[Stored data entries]
>>

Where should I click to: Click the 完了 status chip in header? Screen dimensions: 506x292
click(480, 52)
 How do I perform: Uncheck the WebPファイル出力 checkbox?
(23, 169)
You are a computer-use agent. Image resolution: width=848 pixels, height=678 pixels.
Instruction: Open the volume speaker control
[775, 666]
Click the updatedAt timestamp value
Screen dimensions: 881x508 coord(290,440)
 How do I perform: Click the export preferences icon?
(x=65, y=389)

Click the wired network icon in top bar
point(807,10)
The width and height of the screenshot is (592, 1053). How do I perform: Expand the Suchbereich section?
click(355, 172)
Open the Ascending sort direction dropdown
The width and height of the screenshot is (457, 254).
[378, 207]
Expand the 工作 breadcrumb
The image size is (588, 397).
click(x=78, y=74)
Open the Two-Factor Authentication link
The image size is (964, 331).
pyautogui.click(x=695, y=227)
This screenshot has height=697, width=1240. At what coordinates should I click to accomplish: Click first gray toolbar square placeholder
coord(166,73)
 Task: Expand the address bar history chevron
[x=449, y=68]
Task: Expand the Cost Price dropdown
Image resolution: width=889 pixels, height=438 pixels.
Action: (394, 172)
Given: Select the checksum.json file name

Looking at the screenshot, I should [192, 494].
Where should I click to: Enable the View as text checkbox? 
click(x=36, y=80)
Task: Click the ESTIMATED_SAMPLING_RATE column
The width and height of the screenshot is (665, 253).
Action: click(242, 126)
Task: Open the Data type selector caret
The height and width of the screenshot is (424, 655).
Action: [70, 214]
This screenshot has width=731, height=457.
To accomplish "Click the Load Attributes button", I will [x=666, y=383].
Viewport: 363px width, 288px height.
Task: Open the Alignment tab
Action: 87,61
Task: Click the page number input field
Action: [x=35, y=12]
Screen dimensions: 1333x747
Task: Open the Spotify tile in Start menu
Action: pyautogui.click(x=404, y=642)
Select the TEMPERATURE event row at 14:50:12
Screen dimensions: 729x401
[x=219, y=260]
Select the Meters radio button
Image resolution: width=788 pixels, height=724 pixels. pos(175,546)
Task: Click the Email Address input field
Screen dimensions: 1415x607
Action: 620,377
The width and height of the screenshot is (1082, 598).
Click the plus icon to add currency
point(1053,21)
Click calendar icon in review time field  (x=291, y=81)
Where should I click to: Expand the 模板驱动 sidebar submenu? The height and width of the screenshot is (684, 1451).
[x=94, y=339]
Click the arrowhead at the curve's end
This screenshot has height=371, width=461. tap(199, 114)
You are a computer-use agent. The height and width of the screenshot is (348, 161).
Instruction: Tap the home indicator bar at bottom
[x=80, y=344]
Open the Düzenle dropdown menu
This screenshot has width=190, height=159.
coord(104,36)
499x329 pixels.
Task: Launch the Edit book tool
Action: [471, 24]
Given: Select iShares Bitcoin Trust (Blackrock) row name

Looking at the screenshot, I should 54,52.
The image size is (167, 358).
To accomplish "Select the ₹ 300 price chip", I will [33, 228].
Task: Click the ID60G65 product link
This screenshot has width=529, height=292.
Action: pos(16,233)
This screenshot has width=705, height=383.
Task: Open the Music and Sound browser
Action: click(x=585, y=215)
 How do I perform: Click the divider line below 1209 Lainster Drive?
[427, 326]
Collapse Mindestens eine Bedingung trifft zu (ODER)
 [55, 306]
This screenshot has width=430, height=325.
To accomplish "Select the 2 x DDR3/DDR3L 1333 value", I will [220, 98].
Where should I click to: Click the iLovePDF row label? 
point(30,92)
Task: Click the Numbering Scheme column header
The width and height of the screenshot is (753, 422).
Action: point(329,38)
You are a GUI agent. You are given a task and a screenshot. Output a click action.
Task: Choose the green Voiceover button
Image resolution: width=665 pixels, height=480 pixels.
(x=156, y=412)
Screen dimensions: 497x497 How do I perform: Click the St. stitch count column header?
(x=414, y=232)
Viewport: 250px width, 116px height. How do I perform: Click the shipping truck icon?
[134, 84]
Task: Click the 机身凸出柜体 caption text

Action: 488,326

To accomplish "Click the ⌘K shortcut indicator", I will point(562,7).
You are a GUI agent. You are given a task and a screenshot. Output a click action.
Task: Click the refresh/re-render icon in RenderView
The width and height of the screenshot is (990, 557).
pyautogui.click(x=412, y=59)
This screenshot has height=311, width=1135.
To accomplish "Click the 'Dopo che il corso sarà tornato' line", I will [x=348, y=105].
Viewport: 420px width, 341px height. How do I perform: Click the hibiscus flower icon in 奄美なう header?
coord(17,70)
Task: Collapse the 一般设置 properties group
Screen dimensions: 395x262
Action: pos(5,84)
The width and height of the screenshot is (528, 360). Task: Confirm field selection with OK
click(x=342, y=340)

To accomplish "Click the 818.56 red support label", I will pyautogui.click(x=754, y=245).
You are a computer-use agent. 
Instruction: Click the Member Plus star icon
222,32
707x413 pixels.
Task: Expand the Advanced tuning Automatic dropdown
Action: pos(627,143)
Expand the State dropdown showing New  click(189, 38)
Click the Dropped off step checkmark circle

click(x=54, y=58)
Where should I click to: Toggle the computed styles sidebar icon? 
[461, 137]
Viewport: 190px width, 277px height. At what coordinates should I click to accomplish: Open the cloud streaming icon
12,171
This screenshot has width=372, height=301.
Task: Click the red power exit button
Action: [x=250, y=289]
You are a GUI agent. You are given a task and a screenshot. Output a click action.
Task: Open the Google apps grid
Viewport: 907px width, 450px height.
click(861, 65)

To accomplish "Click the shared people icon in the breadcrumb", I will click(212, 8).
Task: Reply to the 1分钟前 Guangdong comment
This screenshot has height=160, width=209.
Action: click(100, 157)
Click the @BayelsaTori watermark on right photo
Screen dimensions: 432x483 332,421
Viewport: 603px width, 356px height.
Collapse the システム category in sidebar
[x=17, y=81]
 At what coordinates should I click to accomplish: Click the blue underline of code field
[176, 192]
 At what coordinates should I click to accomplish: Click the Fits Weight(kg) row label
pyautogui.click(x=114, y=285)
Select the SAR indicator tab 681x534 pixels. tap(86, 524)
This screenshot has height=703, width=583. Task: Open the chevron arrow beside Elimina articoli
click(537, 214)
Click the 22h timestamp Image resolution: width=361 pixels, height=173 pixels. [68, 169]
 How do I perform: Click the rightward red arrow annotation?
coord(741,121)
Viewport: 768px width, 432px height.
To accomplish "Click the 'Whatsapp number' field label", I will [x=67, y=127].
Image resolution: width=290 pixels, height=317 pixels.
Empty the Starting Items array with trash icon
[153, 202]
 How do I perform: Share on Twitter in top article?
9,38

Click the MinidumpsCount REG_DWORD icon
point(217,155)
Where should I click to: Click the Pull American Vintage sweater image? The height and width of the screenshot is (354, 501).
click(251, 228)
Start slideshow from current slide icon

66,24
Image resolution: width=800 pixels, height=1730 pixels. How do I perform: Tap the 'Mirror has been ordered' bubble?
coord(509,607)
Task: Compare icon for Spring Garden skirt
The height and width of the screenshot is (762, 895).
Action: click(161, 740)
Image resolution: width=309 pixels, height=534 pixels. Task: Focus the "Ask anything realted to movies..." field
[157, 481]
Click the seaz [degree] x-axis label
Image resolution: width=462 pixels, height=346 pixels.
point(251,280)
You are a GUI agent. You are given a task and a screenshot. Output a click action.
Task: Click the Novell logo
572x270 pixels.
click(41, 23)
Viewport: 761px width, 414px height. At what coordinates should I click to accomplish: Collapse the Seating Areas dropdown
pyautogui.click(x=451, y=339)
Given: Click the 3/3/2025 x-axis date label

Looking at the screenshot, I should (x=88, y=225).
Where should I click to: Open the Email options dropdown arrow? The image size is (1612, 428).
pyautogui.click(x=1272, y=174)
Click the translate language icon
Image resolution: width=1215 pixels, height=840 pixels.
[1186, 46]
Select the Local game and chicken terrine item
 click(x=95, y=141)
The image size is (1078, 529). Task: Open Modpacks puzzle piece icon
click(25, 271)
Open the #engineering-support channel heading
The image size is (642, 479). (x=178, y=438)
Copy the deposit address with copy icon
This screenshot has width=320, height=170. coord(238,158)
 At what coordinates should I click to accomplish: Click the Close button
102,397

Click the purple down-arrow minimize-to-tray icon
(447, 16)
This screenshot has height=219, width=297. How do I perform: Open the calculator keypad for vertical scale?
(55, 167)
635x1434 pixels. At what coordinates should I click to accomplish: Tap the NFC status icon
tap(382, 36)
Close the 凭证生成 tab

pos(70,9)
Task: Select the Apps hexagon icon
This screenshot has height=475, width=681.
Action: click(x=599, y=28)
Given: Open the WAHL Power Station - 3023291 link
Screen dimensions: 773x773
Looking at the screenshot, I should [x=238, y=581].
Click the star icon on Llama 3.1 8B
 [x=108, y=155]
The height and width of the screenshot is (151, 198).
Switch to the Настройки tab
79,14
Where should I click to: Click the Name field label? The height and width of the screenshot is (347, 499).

<<

Exercise objective: Copy out all lines above that include the string "computer".

Answer below:
You are a computer-use agent. Image resolution: width=848 pixels, height=678 pixels.
You are a computer-use agent. The height and width of the screenshot is (348, 161).
You are a computer-use agent. 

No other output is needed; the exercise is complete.